Campanha de Haddad em 2012 é o alvo da PF em São Paulo

    Assessoria do ex-prefeito nega acusações e diz que empresa que o acusa teve interesses contrariados

    Foto: Rovena Rosa/ Agência Brasil

    A campanha do petista Fernando Haddad para a Prefeitura de São Paulo, em 2012, é o alvo da Operação Cifra Oculta, deflagrada pela Polícia Federal (PF) na manhã desta quinta-feira (1º). Os investigadores apuram suposto crime eleitoral e lavagem de dinheiro durante a corrida vencedora do petista e, desde o início da manhã, 30 agentes da PF cumprem nove mandados de busca e apreensão, expedidos pela 1ª Zona Eleitoral paulista.

    A investigação é um desmembramento da Operação Lava Jato e começou em novembro de 2015 depois de o Supremo Tribunal Federal (STF) separar a colaboração premiada de executivos da empresa UTC.

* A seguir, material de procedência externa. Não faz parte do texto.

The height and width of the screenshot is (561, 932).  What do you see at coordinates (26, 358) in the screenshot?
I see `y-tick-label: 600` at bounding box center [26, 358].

    Conforme a PF, “a dívida teria sido paga por meio de um doleiro, em transferências bancárias e dinheiro vivo, para empresas. Uma empresa mencionada na delação aparece como fornecedora de serviços, com valores informados de R$ 354 mil. Somente consta na prestação de contas ao TSE outra prestação de serviços gráficos de R$ 252 mil, valores bem inferiores à soma de R$ 2.6 milhões,  que teria sido paga pela empreiteira UTC a gráficas”.

    A assessoria de imprensa de Haddad nega a existência de caixa 2 e afirma que a “gráfica citada, de propriedade do ex-deputado Francisco Carlos de Souza, prestou apenas pequenos serviços devidamente pagos pela campanha e registrados no TRE”. De acordo com a nota, a UTC teve interesses contrariados ao ter um contrato cancelado.